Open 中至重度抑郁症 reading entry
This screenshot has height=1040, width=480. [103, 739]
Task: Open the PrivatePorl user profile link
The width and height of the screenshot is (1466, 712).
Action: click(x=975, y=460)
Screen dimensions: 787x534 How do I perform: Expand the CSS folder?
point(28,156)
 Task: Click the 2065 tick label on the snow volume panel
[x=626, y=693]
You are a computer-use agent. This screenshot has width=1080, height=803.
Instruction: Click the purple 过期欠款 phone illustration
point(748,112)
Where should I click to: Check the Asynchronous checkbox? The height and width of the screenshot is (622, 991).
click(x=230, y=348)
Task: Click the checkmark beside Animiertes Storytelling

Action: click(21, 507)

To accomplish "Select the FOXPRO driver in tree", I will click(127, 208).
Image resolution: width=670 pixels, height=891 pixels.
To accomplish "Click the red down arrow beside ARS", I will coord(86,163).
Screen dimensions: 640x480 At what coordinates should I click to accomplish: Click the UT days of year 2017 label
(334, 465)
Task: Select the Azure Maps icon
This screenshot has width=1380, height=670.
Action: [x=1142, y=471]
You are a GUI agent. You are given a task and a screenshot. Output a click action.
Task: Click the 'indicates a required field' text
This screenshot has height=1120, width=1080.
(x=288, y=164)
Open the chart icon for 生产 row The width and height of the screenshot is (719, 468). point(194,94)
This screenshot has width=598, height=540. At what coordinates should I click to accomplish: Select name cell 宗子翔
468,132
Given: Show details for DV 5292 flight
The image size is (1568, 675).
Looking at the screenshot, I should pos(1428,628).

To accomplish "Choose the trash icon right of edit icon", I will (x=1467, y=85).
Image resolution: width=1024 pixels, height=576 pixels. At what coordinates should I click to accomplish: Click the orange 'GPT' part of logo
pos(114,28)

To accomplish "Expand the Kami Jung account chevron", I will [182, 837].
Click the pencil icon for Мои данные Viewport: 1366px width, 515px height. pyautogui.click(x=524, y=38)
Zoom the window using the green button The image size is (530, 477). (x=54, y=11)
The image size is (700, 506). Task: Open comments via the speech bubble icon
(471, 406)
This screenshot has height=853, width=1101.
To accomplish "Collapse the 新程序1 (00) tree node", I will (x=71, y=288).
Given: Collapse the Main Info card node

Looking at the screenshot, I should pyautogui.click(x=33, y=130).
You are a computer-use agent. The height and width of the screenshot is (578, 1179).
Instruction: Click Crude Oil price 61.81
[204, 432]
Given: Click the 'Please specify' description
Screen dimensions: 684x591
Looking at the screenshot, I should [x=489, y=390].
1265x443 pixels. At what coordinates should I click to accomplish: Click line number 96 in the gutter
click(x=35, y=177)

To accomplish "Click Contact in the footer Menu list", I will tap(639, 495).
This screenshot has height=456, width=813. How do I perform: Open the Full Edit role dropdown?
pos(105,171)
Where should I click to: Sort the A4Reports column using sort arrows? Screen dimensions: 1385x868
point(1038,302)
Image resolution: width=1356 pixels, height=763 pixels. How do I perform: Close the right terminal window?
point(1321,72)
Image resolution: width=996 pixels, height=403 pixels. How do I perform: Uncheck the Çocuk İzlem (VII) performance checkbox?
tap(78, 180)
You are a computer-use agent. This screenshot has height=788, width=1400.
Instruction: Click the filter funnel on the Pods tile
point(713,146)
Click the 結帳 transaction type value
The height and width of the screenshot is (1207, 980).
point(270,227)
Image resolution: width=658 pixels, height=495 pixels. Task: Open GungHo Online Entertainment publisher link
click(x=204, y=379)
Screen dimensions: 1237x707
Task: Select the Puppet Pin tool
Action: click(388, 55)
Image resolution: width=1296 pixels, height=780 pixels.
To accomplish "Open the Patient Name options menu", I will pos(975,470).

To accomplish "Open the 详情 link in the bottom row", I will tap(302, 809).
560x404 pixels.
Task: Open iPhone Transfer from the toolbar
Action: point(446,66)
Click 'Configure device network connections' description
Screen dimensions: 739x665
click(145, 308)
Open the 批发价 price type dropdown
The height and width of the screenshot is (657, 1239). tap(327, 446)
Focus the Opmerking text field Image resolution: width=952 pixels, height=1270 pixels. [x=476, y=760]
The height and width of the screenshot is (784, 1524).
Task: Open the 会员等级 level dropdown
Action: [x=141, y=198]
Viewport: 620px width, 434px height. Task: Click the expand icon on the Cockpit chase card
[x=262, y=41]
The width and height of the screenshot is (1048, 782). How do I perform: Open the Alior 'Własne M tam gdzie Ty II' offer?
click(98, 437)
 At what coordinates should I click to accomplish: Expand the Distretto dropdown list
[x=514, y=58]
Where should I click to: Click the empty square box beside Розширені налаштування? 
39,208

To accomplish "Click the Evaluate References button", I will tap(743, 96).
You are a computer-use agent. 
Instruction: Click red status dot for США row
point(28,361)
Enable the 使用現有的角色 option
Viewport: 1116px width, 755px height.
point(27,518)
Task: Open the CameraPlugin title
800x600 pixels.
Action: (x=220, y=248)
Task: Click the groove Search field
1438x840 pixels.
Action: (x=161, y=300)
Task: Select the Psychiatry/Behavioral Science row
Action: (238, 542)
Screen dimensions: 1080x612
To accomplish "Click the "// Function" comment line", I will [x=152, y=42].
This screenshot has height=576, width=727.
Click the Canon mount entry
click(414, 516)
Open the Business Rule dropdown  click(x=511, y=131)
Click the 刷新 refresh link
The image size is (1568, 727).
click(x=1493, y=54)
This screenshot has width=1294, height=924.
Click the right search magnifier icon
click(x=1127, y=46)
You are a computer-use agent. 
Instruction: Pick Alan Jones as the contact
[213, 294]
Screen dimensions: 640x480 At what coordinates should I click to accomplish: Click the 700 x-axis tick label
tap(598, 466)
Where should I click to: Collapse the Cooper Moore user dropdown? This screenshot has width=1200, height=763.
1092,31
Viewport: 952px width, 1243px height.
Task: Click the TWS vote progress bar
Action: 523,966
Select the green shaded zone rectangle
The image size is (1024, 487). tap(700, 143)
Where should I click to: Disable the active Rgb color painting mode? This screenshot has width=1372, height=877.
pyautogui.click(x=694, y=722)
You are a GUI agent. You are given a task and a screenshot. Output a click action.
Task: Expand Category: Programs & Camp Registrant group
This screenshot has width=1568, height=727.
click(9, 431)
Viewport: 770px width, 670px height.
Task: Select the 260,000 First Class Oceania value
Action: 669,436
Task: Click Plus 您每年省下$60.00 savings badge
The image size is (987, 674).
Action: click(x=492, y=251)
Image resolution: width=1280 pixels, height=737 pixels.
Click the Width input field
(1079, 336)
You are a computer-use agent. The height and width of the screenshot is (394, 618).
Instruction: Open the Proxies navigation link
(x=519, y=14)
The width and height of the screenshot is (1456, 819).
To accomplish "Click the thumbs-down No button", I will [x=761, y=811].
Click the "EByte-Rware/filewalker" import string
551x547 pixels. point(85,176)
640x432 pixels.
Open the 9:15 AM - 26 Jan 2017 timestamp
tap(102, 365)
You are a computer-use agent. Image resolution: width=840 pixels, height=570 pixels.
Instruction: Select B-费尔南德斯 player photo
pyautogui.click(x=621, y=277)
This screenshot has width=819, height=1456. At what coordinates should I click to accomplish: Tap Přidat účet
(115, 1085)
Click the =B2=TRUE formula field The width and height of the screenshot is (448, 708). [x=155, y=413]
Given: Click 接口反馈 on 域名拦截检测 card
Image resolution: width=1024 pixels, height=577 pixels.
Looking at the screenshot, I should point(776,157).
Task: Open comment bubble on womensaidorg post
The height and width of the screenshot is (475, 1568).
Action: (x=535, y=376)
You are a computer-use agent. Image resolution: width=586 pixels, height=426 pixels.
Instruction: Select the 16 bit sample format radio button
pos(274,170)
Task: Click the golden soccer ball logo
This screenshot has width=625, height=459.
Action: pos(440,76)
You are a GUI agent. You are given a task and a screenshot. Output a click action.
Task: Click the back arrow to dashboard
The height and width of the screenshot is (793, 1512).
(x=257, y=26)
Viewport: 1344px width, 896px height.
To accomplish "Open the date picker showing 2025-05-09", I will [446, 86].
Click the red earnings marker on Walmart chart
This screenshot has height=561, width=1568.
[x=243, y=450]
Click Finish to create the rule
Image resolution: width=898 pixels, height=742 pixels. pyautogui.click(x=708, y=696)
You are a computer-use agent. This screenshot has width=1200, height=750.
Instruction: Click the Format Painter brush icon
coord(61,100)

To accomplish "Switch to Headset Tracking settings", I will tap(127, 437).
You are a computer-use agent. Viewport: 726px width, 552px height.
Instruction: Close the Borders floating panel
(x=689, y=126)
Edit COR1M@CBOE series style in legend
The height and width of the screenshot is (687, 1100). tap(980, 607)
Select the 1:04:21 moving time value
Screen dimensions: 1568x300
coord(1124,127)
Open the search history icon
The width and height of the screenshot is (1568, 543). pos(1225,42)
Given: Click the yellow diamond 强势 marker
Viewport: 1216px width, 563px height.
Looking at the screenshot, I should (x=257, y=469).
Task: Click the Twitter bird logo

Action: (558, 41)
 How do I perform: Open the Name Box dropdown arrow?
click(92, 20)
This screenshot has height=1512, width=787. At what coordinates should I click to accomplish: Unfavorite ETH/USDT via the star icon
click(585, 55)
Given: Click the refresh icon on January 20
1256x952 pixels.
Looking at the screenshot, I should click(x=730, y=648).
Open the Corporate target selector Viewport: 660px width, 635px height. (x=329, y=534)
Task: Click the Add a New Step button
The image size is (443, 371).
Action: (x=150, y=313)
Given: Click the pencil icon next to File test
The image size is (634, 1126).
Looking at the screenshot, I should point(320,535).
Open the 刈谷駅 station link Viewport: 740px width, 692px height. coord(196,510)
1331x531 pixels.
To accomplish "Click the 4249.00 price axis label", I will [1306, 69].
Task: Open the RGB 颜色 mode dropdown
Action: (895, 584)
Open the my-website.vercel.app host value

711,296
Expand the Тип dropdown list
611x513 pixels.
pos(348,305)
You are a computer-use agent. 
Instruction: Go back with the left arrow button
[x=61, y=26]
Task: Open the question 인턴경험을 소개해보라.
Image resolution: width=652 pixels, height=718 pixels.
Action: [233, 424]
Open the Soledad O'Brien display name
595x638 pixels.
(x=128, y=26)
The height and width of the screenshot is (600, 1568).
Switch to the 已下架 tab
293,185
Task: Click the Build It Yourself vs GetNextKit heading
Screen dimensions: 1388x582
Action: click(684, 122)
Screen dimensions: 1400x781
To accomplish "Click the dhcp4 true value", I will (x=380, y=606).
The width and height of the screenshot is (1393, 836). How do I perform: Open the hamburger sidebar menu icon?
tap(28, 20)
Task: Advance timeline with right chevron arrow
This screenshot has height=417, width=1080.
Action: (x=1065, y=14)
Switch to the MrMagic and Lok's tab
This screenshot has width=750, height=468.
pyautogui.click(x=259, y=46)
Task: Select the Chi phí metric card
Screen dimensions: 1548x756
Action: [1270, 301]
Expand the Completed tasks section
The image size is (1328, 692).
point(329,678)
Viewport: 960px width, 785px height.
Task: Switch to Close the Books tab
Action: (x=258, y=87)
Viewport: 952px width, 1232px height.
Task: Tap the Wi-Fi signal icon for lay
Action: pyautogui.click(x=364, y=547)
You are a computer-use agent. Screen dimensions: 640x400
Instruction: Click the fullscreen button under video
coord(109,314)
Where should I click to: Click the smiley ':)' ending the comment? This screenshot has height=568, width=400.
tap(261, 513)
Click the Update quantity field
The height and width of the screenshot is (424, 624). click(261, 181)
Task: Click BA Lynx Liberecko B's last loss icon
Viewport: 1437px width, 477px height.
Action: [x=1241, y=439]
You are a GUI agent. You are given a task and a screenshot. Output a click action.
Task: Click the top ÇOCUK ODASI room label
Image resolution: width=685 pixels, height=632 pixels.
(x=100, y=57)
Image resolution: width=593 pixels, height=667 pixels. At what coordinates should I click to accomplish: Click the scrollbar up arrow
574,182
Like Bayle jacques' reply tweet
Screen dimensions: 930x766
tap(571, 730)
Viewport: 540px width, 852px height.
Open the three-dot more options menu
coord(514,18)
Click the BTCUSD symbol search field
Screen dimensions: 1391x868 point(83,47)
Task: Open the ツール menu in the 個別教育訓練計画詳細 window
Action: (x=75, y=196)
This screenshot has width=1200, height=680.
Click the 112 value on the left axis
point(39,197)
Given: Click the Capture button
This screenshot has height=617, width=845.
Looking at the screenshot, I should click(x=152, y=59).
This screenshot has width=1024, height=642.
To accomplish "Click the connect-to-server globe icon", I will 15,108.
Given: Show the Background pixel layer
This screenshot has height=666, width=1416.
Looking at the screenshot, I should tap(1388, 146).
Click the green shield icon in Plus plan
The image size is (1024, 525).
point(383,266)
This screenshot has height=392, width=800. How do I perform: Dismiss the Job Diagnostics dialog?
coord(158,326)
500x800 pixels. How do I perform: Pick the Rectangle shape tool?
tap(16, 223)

----------------

Return only the lines above that run from the opening line through the line containing "Task: Click the 'indicates", exactly as written.

• _Result of this exercise_:
Open 中至重度抑郁症 reading entry
This screenshot has height=1040, width=480. [103, 739]
Task: Open the PrivatePorl user profile link
The width and height of the screenshot is (1466, 712).
Action: click(x=975, y=460)
Screen dimensions: 787x534 How do I perform: Expand the CSS folder?
point(28,156)
 Task: Click the 2065 tick label on the snow volume panel
[x=626, y=693]
You are a computer-use agent. This screenshot has width=1080, height=803.
Instruction: Click the purple 过期欠款 phone illustration
point(748,112)
Where should I click to: Check the Asynchronous checkbox? The height and width of the screenshot is (622, 991).
click(x=230, y=348)
Task: Click the checkmark beside Animiertes Storytelling

Action: click(21, 507)

To accomplish "Select the FOXPRO driver in tree", I will click(127, 208).
Image resolution: width=670 pixels, height=891 pixels.
To accomplish "Click the red down arrow beside ARS", I will coord(86,163).
Screen dimensions: 640x480 At what coordinates should I click to accomplish: Click the UT days of year 2017 label
(334, 465)
Task: Select the Azure Maps icon
This screenshot has width=1380, height=670.
Action: [x=1142, y=471]
You are a GUI agent. You are given a task and a screenshot. Output a click action.
Task: Click the 'indicates a required field' text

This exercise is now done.